The risk of making AI plan your next trip

Machine Learning


According to a 2024 survey, 37% of those surveyed using the survey reported using AI to help plan their trips, while about 33% said recommendations generated by AI contain false information.

These problems stem from the way AI generates the answer. According to Rayid Ghani, a well-known professor of machine learning at Carnegie Mellon University, programs like ChatGpt may seem to give you reasonable and useful advice.

“I don't know the difference between travel advice, directions and recipes,” said Ghani. “It's just you know the words. So it keeps spitting out words that make up anything that sounds realistic. That's where a lot of the underlying questions come from.”

Large language models like ChatGpt work by analyzing large collections of text and combining words and phrases that feel like statistically appropriate responses. This may provide you with completely accurate information. You also get what AI experts call “hagaku”. These tools just make things up. However, AI programs present hallucinations and factual responses in the same way, making it often difficult for users to distinguish between the real thing and the unnatural.

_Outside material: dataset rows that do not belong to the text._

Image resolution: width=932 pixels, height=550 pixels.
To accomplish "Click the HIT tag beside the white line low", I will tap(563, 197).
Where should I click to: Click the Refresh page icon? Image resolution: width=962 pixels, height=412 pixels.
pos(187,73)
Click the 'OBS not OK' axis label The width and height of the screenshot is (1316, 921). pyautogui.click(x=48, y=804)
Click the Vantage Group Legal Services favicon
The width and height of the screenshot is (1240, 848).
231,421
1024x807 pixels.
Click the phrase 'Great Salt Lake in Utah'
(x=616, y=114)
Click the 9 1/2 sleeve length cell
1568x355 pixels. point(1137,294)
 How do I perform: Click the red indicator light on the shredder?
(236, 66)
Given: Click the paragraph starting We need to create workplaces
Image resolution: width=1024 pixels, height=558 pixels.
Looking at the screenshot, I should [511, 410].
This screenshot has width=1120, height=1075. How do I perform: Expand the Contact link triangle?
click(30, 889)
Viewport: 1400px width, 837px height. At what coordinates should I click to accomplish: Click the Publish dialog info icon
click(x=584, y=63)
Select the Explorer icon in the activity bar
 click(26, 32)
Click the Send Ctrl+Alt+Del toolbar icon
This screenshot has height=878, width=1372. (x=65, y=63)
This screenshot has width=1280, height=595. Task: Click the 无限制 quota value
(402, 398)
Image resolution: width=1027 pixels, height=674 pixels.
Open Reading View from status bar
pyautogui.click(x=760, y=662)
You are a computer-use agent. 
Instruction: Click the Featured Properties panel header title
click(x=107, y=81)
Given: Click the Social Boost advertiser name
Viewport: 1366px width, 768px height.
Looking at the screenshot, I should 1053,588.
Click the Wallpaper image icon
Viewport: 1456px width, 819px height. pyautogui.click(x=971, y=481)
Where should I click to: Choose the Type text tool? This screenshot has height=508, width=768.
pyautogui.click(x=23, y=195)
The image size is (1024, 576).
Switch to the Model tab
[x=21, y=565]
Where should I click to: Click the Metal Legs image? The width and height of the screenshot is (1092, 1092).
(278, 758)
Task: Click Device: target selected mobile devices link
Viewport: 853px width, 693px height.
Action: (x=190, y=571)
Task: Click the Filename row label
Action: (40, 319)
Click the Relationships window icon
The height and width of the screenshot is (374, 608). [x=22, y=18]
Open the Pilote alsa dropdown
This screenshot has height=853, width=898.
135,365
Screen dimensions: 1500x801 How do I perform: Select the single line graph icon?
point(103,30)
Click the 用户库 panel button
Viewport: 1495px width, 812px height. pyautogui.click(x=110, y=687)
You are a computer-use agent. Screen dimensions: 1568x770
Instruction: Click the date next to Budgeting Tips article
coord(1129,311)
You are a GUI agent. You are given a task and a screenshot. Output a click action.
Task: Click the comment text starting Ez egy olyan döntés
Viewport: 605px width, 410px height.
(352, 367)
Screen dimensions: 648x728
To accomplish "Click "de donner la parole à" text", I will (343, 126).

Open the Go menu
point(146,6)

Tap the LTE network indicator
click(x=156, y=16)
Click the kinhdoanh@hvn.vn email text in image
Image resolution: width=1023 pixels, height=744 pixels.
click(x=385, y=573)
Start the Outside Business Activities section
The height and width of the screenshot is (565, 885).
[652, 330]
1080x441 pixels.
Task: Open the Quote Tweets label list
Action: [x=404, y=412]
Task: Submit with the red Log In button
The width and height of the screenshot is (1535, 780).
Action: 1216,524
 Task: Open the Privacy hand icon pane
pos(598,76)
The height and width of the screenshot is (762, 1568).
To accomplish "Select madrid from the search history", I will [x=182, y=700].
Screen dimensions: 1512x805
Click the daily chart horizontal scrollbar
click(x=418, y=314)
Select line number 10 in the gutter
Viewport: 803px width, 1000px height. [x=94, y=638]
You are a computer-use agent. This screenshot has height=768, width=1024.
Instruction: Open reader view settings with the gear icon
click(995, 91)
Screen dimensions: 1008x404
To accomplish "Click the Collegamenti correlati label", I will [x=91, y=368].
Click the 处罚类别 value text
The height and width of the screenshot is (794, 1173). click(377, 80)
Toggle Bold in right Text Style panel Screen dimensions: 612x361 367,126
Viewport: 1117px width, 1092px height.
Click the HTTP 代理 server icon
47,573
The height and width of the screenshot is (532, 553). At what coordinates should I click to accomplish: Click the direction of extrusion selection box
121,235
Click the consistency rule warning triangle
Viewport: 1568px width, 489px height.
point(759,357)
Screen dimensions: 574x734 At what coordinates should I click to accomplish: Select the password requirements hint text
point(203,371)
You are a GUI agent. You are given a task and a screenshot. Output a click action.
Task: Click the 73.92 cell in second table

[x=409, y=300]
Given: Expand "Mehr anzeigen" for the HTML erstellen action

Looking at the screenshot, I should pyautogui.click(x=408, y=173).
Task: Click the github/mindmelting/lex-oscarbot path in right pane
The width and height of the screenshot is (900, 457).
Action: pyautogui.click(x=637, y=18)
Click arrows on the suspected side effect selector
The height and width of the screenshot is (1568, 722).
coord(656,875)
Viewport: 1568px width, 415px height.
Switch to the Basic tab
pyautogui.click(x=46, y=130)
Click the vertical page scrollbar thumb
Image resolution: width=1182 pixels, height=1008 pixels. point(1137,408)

In the case of “The Sacred Canyon of Humantei,” Ghani believes that the AI ​​programme is merely aggregating a few words that the region believes are valued. Similarly, analyzing all of its data does not necessarily mean that tools like ChatGpt will give you a useful understanding of the physical world. If you make a leisurely mistaken city, you could end up walking around the city and climbing the side of the mountain and making a 4,000m climb. That's before the actual misinformation issues arise.